Tout ça me renvoie des milliers d’années en arrière, j’ai l’impression. Au temps où moi aussi, je m’émerveillais des paons comme des êtres humains, je ne faisais à vrai dire pas de réelle différence. C’est normal, car je vivais seul. D’une certaine manière, je ne prenais aucun risque. Aucun paon, si magnifique soit-il, à cette période de ma vie, ne chiait dans mon salon, et lorsque moi-même j’éprouvais le besoin de me rendre aux toilettes, je n’avais pas à m’agacer en constatant que quelqu’un s’y trouvait déjà.

La route défile, l’ampoule du phare gauche a dû griller, car l’intensité du faisceau est plus faible de ce côté de la route. Tout comme dans ma cervelle, je pense. La partie droite est plus puissante que la gauche, qui rend toute analyse, tout calcul, toute stratégie totalement ridicule désormais. Étrange époque que cette époque du virus.

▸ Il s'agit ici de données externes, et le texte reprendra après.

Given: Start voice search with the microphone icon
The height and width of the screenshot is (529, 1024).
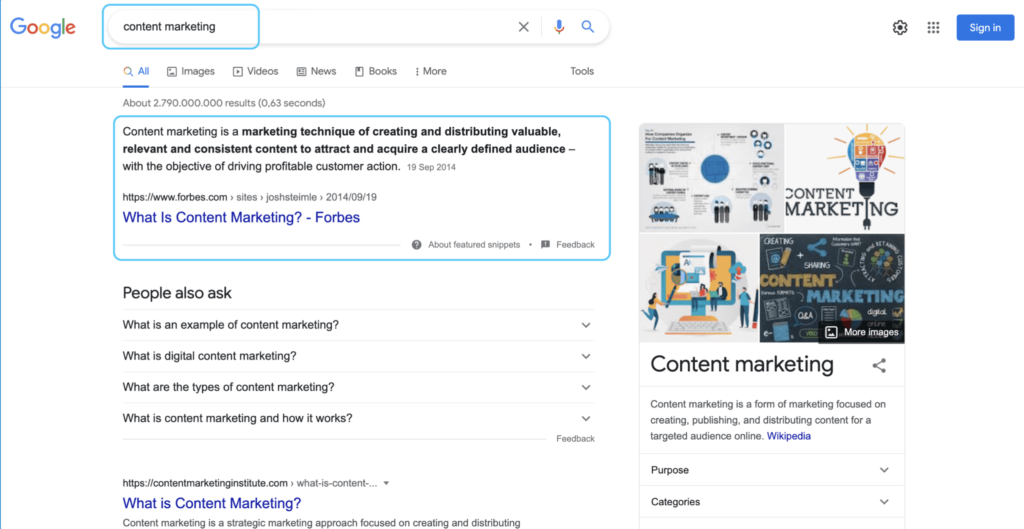Looking at the screenshot, I should (559, 27).
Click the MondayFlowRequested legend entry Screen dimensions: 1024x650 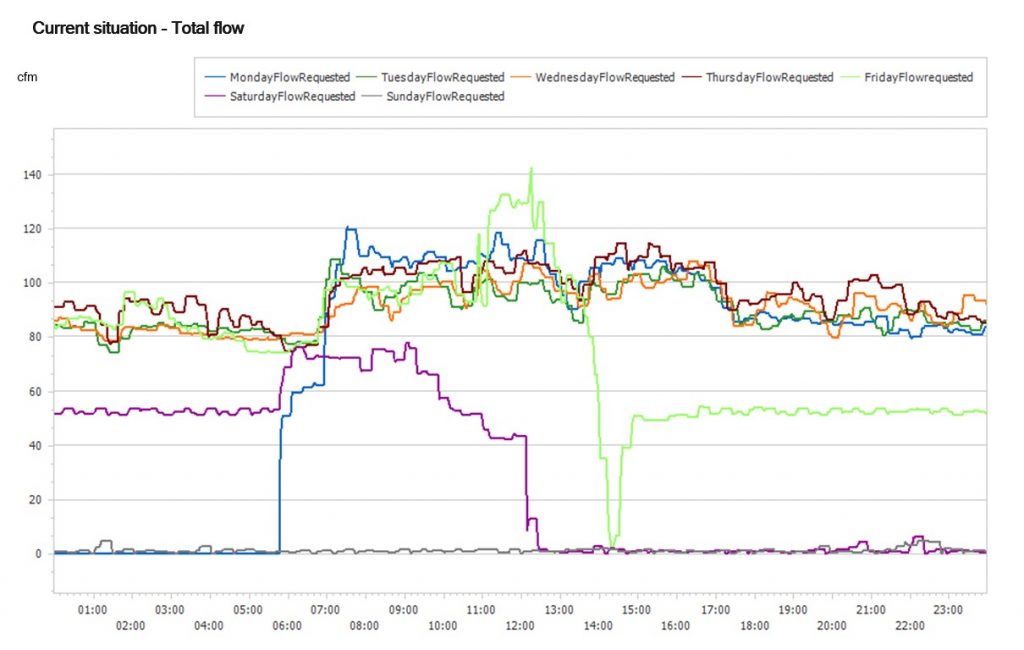[289, 77]
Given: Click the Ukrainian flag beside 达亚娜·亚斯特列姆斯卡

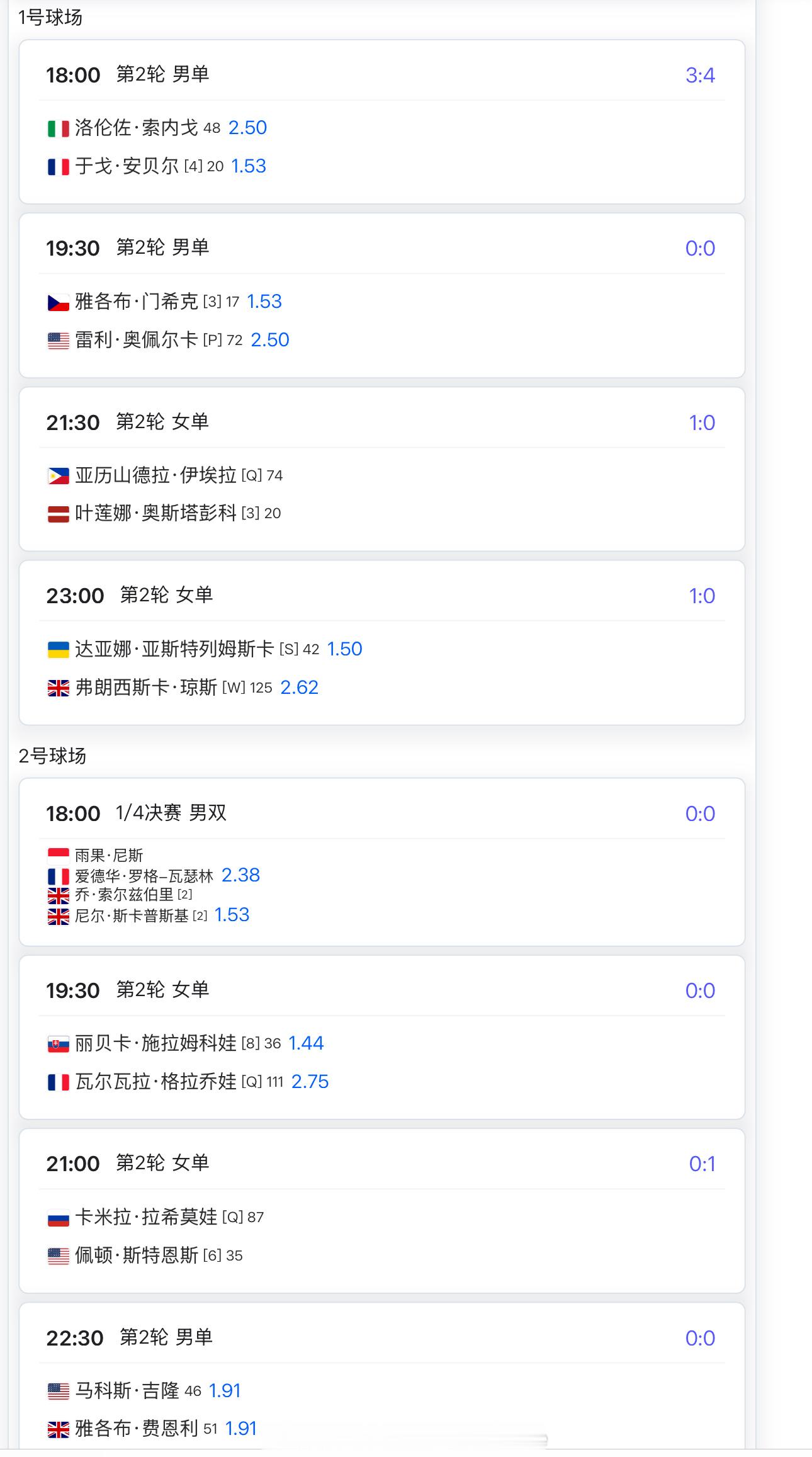Looking at the screenshot, I should (x=59, y=650).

Ce type, ce yogi, il m’est soudain sympathique, plein de bon sens surtout. J’imagine presque aussitôt sa solitude. Être obligé de s’accoutrer ainsi, comme un yogi, un sage, pour dire ce qu’il a à dire afin que les gens veuillent bien prendre le temps de l’écouter… d’un seul coup, je rigole tout seul. Je me demande : pourquoi éprouver ce besoin d’être écouté… ? Pourquoi s’imposer aussi ce genre de « mission », si cela en est une ?

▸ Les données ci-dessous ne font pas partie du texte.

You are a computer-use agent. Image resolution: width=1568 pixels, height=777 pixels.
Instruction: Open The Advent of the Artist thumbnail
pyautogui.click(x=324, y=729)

Avec ces périodes de confinement successives qui ont frappé le monde, nous avons été obligés de cohabiter comme jamais auparavant. C’est-à-dire que nous nous sommes retrouvés confrontés à nos contradictions les plus profondes. Ces merveilleuses femmes et hommes qui se jurent un amour éternel sur les réseaux sociaux, confinés chez eux individuellement ou en famille, se seront sans doute aperçus de cette contradiction.

Aimer, adorer les gens de loin, c’est très facile. Vivre avec eux, partager le quotidien, beaucoup moins, même si on en a souvent rêvé.

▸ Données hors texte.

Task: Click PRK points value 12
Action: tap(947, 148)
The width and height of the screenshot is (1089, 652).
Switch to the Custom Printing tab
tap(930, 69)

Du coup, je pense à cette exposition que j’ai installée dans mon village. C’est mon épouse qui se charge d’effectuer les permanences, car je vais par monts et par vaux pour mes cours. J’imagine que je suis un visiteur, je pousse la porte, et je vois tous ces tableaux accrochés sur les murs de la galerie. Je les vois comme si ce n’était pas moi qui les avais réalisés. Ils sont magnifiques, tout à fait comme de beaux paons avec de jolies plumes. Est-ce que j’aurais envie d’en accrocher le moindre sur mes murs ? Et surtout de vivre avec chaque jour qu’il me reste à vivre…

Bien sûr que non.

Chez moi, les tableaux ne restent pas en place. D’un mois à l’autre, mon épouse se charge de la déco, qui est sans arrêt renouvelée. Cela entraîne au détachement.

Mon épouse… je pourrais aussi parler de la féminité, comment l’immobile envoie tout le mobile valdinguer… et comment tout ce qui est merveilleux à priori change totalement de visage selon la distance avec laquelle on le regarde. Mais je ne confonds pas les oiseaux avec les femmes non plus, du moins cela fait bien longtemps que je ne fais plus cette erreur.

Je ne veux pas mettre le lien vers la vidéo YouTube. Du coup, je cherche une image de ce yogi farceur, et je tombe sur une photographie en noir et blanc de lui jeune avec son épouse. Je l’aime beaucoup ainsi. Il a dans le regard quelque chose qui m’explique la suite de son parcours. Ce mélange de mépris et d’amour que le yoga doit certainement, avec le temps, trouver le moyen de réunir dans une forme divertissante.